In February, a magistrate's court in Lusaka ruled that Chiluba had a case to answer, involving an alleged theft of $500,000 belonging to the state. On the same charge are two directors of a private firm which the government believes was used in siphoning state funds from the treasury during Chiluba's reign. With the latest ruling, the case passes its first crucial stage. It had earlier been mired in legal technicalities and long adjournments after Chiluba fell ill in 2006. To support its case, the state will summon over 30 witnesses whose evidence Chiluba would have to rebut when he opens his defence in May.
After winning this round, the state will be waiting in anticipation of how Chiluba and his associates will seek to prove their innocence. Judging from the time the case has taken to reach the current stage, it might take even longer to be disposed off.
Both at home and abroad, President Mwanawasa has not hidden his frustration with the sluggish pace at which corruption cases have been moving in the courts. Last December, he told Zambians in Germany that with the speed at which the cases were moving, it was likely that they would outlive his term which ends in two years time.
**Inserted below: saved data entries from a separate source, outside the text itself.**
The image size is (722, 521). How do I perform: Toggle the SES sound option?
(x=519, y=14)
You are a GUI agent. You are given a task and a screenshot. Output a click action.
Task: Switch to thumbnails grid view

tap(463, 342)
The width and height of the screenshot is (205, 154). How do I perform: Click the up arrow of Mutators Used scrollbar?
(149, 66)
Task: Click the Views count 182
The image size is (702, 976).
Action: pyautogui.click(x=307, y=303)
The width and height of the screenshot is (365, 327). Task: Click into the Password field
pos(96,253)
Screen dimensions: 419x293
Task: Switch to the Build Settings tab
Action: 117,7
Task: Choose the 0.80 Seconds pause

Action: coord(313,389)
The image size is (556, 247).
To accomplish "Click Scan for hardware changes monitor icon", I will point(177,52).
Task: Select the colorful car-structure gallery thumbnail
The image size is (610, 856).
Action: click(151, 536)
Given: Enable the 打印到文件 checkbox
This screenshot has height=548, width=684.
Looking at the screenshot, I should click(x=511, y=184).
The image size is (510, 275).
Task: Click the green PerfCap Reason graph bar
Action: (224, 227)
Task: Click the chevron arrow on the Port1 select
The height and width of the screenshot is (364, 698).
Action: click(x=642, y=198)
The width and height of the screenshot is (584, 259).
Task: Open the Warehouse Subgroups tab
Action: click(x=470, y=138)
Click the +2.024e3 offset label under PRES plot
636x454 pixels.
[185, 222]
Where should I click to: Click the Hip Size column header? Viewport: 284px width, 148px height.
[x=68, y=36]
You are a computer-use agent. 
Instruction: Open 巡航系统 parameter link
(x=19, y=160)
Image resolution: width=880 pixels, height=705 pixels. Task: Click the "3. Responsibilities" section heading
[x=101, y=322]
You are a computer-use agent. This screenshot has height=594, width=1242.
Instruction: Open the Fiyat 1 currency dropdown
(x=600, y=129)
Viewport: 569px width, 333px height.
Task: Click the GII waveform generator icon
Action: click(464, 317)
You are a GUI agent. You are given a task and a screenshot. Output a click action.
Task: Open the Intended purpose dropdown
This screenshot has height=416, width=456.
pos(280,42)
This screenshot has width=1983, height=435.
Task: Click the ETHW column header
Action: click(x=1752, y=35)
But this is not the only case Chiluba has to contend with. In May last year, he and 19 others lost a civil case in a London high court after it ruled that they defrauded Zambia of over $40m. Chiluba denounced the judgment as racist and claimed it was "engineered and orchestrated by the Mwanawasa government in consent with the British government". Having strenuously rejected the jurisdiction of the London court, Chiluba is now challenging the registration of its judgment in the Zambian courts.
The February ruling cheered the government, NGOs and anti-corruption watchdogs, whose comments have riled Chiluba. He argued, and rightly...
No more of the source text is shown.